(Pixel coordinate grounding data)
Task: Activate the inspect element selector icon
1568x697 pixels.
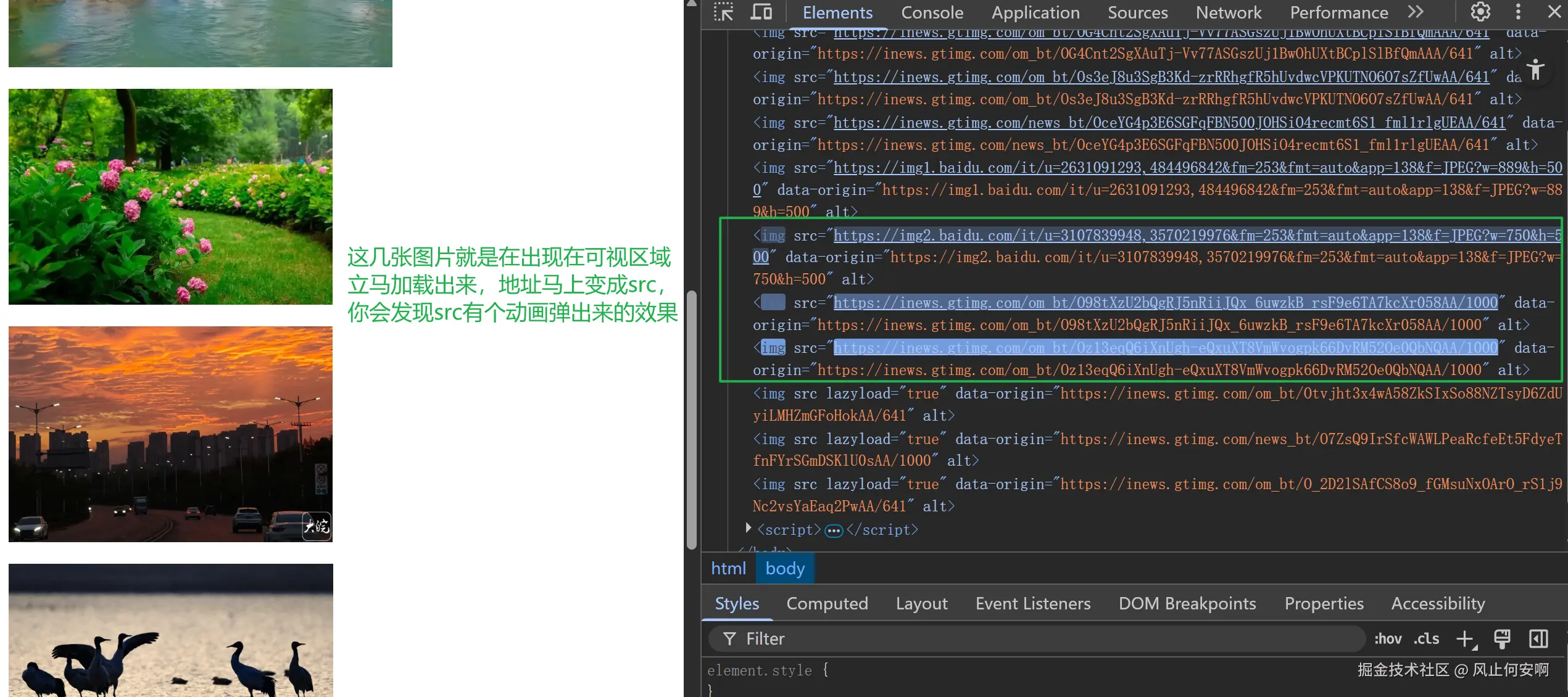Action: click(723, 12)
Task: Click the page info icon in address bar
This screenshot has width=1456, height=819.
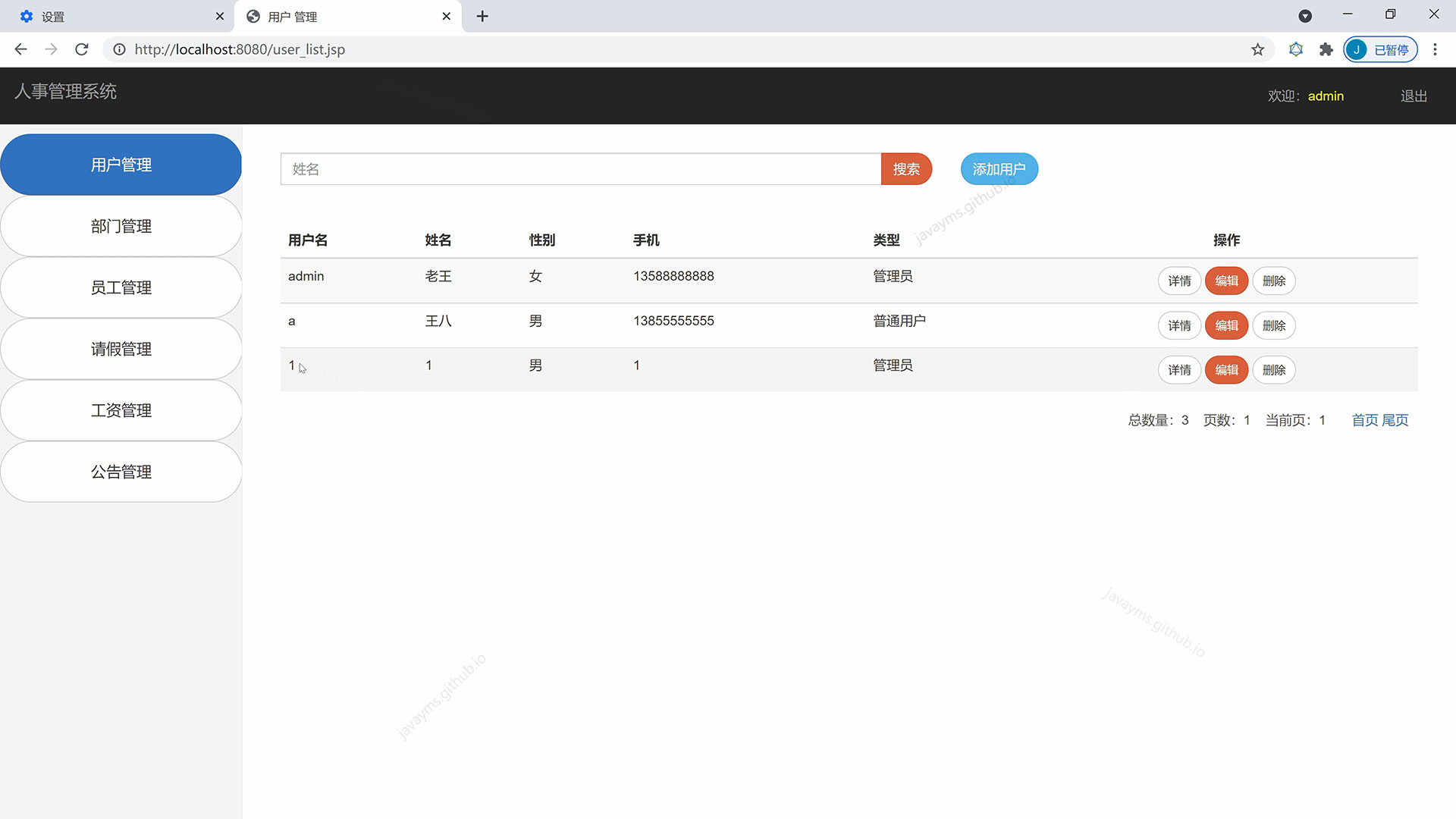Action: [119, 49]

#### WHAT IS EXPECTED:
Set down each of the records precisely, leaving any pictures behind.

#### SOLUTION TO THIS PROBLEM:
Task: Activate the inspect element selector icon
1568x697 pixels.
Action: click(723, 12)
Task: Click the page info icon in address bar
This screenshot has width=1456, height=819.
Action: [119, 49]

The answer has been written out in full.